The ability of models to work with images, from a practical perspective:

Application in tasks involving interaction with visual elements, such as design or implementing interfaces about which we can have a conversation without the need to describe all the details ourselves
Visual search that takes into account not only the similarity of the images themselves (similarity search), but also their features derived from the description created by LLM
Associating graphically presented content with textual knowledge bases, documentation, or guides
Taking actions related to object recognition or associating visual features of an image. Examples include automatic document organization or easy photo conversion to another format, also considering advanced transformations and a series of actions (worth seeing "self operating computer")
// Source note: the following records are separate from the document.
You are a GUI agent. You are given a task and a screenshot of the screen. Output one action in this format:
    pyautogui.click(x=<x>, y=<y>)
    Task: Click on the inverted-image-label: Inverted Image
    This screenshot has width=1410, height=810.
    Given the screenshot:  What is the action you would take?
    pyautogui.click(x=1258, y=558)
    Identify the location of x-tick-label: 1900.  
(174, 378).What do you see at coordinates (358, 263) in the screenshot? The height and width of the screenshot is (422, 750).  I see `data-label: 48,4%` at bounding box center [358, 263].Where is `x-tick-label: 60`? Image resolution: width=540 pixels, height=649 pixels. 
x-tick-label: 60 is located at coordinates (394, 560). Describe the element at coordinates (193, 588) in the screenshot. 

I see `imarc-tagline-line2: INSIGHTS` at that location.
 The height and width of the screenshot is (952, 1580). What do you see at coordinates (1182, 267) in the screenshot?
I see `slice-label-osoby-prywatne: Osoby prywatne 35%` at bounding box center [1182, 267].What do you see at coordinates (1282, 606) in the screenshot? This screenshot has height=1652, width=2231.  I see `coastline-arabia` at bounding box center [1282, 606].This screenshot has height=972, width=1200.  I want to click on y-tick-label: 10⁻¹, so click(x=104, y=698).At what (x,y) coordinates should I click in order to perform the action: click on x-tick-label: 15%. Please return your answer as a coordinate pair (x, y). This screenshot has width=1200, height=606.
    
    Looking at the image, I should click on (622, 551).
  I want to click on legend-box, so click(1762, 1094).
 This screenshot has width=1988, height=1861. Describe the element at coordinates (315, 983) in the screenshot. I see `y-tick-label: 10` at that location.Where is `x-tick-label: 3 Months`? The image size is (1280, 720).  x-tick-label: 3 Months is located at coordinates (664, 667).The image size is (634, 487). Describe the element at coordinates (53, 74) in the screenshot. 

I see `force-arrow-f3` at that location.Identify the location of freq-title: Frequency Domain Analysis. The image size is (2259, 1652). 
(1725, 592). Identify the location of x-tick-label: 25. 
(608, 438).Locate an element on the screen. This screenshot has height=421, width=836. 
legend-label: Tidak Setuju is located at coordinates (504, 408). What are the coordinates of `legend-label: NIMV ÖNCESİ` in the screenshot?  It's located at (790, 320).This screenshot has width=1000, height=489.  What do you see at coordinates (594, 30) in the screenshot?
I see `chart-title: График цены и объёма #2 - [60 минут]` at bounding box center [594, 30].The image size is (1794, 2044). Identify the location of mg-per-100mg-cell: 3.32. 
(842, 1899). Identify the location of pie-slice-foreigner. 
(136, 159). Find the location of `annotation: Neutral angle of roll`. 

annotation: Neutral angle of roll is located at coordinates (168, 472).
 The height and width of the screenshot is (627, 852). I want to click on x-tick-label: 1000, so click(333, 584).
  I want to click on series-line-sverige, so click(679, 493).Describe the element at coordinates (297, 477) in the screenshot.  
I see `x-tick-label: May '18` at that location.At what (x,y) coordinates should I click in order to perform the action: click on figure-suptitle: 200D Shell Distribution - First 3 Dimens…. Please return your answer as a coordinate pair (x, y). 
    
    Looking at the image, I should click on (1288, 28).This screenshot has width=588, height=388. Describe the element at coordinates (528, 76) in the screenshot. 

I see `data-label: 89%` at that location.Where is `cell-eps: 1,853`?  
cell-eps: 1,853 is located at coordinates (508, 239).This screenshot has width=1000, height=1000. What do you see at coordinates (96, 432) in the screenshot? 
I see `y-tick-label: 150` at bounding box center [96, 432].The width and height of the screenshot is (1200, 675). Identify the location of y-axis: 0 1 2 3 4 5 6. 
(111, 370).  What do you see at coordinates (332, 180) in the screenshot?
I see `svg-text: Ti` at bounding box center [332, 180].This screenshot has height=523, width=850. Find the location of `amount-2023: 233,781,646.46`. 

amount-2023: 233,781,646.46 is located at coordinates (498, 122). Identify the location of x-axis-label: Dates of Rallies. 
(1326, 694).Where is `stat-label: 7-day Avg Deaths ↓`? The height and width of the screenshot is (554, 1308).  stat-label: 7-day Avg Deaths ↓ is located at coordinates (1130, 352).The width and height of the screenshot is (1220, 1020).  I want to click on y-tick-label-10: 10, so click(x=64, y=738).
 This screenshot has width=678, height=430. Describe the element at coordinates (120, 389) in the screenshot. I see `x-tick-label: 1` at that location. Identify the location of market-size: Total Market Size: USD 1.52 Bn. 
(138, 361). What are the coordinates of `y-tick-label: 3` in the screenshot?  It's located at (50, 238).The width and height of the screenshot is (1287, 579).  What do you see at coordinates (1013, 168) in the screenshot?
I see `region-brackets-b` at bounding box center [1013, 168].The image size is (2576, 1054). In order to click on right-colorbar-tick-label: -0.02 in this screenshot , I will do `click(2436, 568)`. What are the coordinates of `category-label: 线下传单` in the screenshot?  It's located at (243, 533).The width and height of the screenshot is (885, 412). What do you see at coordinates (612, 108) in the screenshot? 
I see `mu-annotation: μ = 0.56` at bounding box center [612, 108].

Connecting the senses with the environment

The combination of capabilities at our disposal is not obvious, as practically each of them is something new to us, and many questions still do not have clear answers. AI itself, in the form we have had the opportunity to observe over the past year, is also at an early stage of development. The same is true for work techniques and general knowledge about models.

My experience to date has identified the following set of competencies useful in creating solutions integrating LLMs:

High-level understanding of the nature of models and everything we know about their operation, both as a result of direct observations and making assumptions with logical justification
Experience resulting from daily work with LLM, conducting conversations, designing instructions, and controlling their behavior
Awareness of the capabilities and limitations of the models themselves and the services offering access to them via API. This includes issues of performance, costs, optimization techniques, and security
Knowledge about techniques for interacting with models, including programmatic (or no-code) integrations where mechanisms supporting the implementation of complex, multi-stage logic are present (e.g., guardrails)
The ability to design databases and organize information from multiple sources, considering their synchronization
Combining LLM with tools via API (generating JSON objects and Function Calling)
Using search engines, including combining different techniques, including similarity search offered by vector databases (e.g., Qdrant)
Programming skills related to working with APIs, including streaming various data formats, queuing requests, and advanced error handling
Agile use of LLM in solving problems and working with new technologies and tools

While developing projects using current AI, I noticed how much experience related to each of the areas mentioned helped me shape the entire solution. Of all the points above, the most crucial turned out to be the last one, which showed me that working hand in hand with AI, I was able to repeatedly exceed my current competencies. I mean here much faster solving of problems related to the still little-known SvelteKit, Rust, or designing solutions in processes related to the aforementioned streaming of various data formats, which were previously unknown to me.

In my daily interaction with LLM, I use my own version of Alice, which has access to long-term memory, making the responses personalized. Questions about programming by default consider the use of the latest version of ECMAScript, and the issued commands perform actions in the applications I use or, thanks to AppleScript, interact directly with my computer. Alice also has information about my experience (e.g., the fact that I am just learning Rust), which she includes in her statements without the need to remind her each time.

Currently, the integration includes a textual knowledge base, which is not yet fully prepared for working with GPT-4 Vision and DALL·E 3 models. However, I have no doubts that a fundamental element of combining different \"senses\" offered by multimodal large language models will be the knowledge base and a set of tools, thanks to which AI will be able to realistically affect our environment, and we will be able to ask about actions, not just answers.